7. Il ressort des pièces du dossier que la commune de Pertuis est identifiée par le schéma de cohérence territoriale du Pays d'Aix comme un espace de développement prioritaire de rayonnement associant économie, logements, transports, commerces, services et équipements. Le projet, qui consiste à étendre de 978 m² une surface de vente de près de 300 m² existante depuis vingt ans et portant démolition-reconstruction sur le même site, se situe dans la continuité du tissu urbain et de la zone commerciale existante de la zone d'aménagement concerté (ZAC) Saint Martin, principal pôle commercial de l'agglomération de Pertuis et du pays d'Aigues.

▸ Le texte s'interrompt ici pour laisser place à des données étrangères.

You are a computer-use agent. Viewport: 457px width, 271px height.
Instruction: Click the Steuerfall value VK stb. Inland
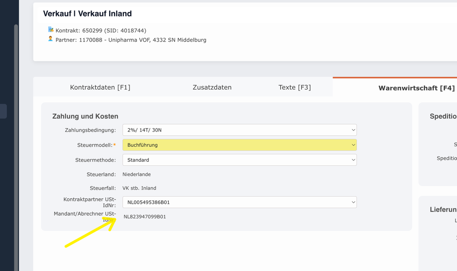click(139, 188)
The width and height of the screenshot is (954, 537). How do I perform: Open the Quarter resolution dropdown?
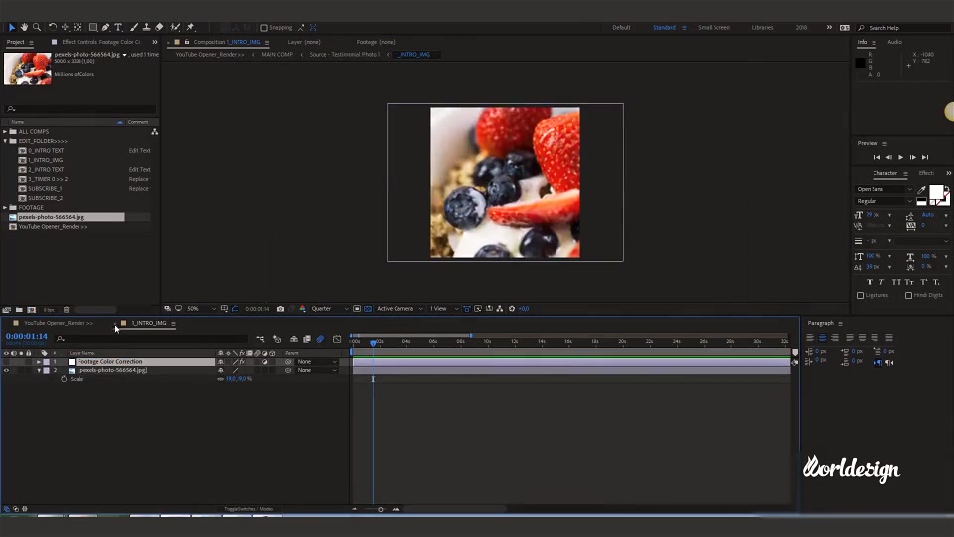[330, 309]
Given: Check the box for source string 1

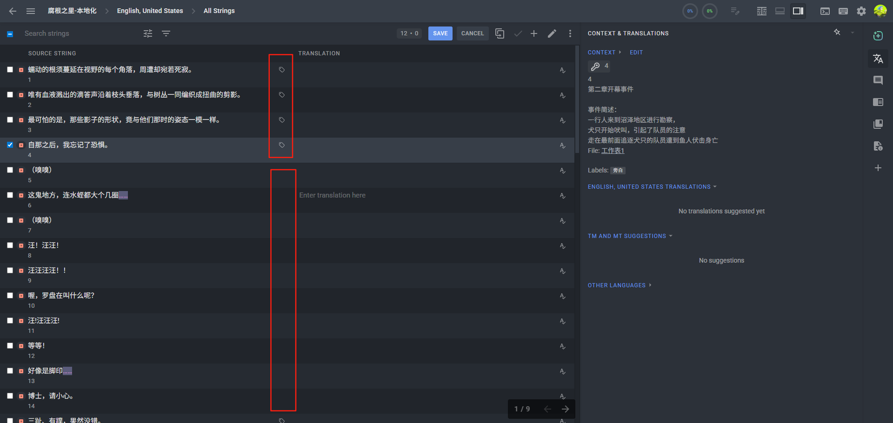Looking at the screenshot, I should pos(10,70).
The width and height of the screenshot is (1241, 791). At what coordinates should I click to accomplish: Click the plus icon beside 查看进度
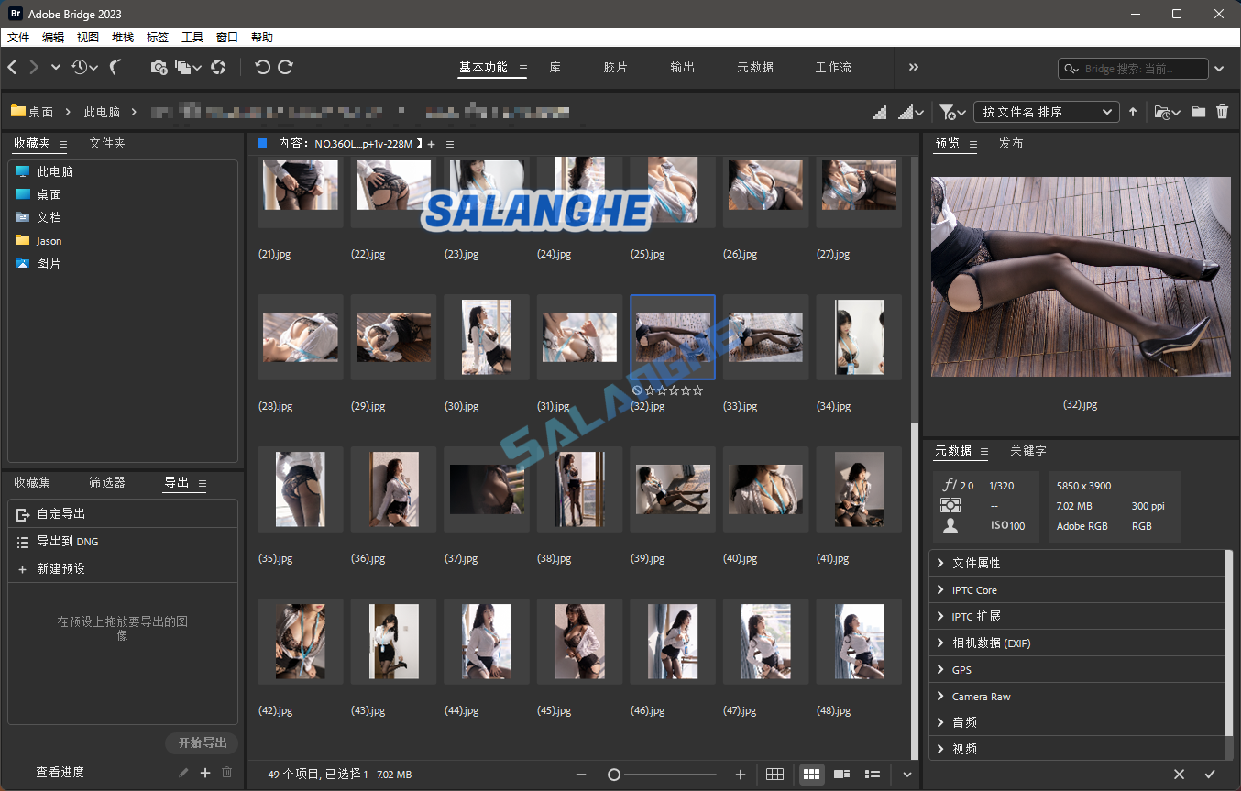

Il ressort également des pièces du dossier que la zone de chalandise dans laquelle est implanté le projet en litige connaît une hausse de sa population de l'ordre de 10 % entre 2007 et 2018, tandis que la commune de Pertuis a connu une progression de 8,1 %. Ledit projet s'intègre dans une zone dont le niveau de l'offre est caractérisé par le tableau n° 5 du document d'orientation et d'objectifs du schéma de cohérence territoriale du Pays d'Aix comme hebdomadaire correspondant notamment aux activités alimentaires généralistes, surgelés, alimentaires spécialisées, produits d'hygiène et d'entretien. Alors que le document d'orientation et d'objectifs vise à conforter les espaces commerciaux dans le tissu urbanisé pour assurer une fonction de proximité complémentaire de celle des centres-villes, le projet, qui répond à des besoins hebdomadaires, est ainsi compatible avec ces orientations du document d'orientation et d'objectifs du schéma de cohérence territoriale. Enfin, il ressort des pièces du dossier que le projet révèle un effort d'amélioration de son insertion architecturale, de végétalisation des parkings en surfaces et d'aménagement de cheminements doux au regard des recommandations R74, R75 et R76 du document. Il résulte de l'ensemble de ces éléments que le moyen tiré du caractère incompatible du projet avec le document d'orientation et d'objectifs du schéma de cohérence territoriale doit être écarté.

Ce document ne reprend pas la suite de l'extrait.